Trump obviously isn’t a lock to win, but if Republicans hand the nomination to Cruz at the GOP convention in July, the senator will enter the general election with similar baggage. Both Rubio and Trump have called Cruz a liar in widely televised fora, and millions of Trump supporters now habitually refer to the Texas senator as Lyin’ Ted. The specter of nominating Trump or Cruz has divided the party at the highest levels, with House Speaker Paul Ryan calling on the convention delegates to nominate somebody who ran in the primary (limiting the field of potential presidential candidates to Trump, Cruz, and 15 completely underwhelming candidates), while Senate Majority Leader Mitch McConnell contends that the delegates could select “anyone,” so long as they settle on someone electable.

By contrast, polls show Democratic voters overwhelmingly satisfied with their choice of candidates, and the party is poised to host a thoroughly standard convention this summer.

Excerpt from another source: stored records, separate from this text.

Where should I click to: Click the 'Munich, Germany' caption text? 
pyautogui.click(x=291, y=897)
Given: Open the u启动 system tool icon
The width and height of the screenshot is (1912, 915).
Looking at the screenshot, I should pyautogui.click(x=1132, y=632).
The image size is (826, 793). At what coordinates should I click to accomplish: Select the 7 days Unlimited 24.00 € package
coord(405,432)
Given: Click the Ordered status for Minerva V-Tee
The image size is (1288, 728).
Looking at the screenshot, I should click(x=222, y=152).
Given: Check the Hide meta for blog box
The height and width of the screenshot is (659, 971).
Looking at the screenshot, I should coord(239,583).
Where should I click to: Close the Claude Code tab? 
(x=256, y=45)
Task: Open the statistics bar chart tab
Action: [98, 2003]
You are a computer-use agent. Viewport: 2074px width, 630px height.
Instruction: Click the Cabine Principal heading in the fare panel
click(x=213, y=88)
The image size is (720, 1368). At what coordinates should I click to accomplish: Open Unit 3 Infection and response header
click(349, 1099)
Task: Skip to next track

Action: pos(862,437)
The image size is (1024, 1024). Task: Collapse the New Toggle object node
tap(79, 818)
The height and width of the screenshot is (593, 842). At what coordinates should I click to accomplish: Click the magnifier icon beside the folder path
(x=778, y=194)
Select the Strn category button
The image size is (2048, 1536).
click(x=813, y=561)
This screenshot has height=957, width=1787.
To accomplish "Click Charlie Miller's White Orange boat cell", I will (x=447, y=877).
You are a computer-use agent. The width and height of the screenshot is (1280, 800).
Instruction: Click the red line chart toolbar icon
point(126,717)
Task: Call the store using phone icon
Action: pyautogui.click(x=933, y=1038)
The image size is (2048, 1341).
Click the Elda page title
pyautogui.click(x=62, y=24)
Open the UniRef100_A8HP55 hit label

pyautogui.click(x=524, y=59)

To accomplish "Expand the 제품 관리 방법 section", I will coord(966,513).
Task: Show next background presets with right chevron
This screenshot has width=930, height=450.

Hillary Clinton is an imperfect politician, and no Democrat wants her vulnerabilities compounded by footage of Bernie Sanders questioning her qualifications. One of the most powerful tools in marketing is called third-party validation, and it is essentially this: Deploying footage or testimony of a trusted mediator—ideally someone without a stake in the product—making the same argument a company might make on its own behalf. Pepsi claiming Pepsi is better than Coca-Cola won’t sway anybody, but if four out of five blindfolded people prefer Pepsi to Coca-Cola, that conveys something powerful, and if the CEO of Coca Cola is caught on tape drinking Pepsi, well, that’s more persuasive still.

This cuts both in both positive and negative directions. Voters already expect Republicans to criticize Democrats, which robs their anti-Clinton rhetoric of persuasive power. Coming out of Sanders’s mouth, however, the attacks gain fresh credibility.

That’s why Democrats are so concerned about Sanders’s comments. But on this score, they’re actually very fortunate. Primary campaigns are frequently more damaging than the Clinton-Sanders race has been, and if the 2016 election comes down to a contest between third-party validators, Clinton will win in a landslide.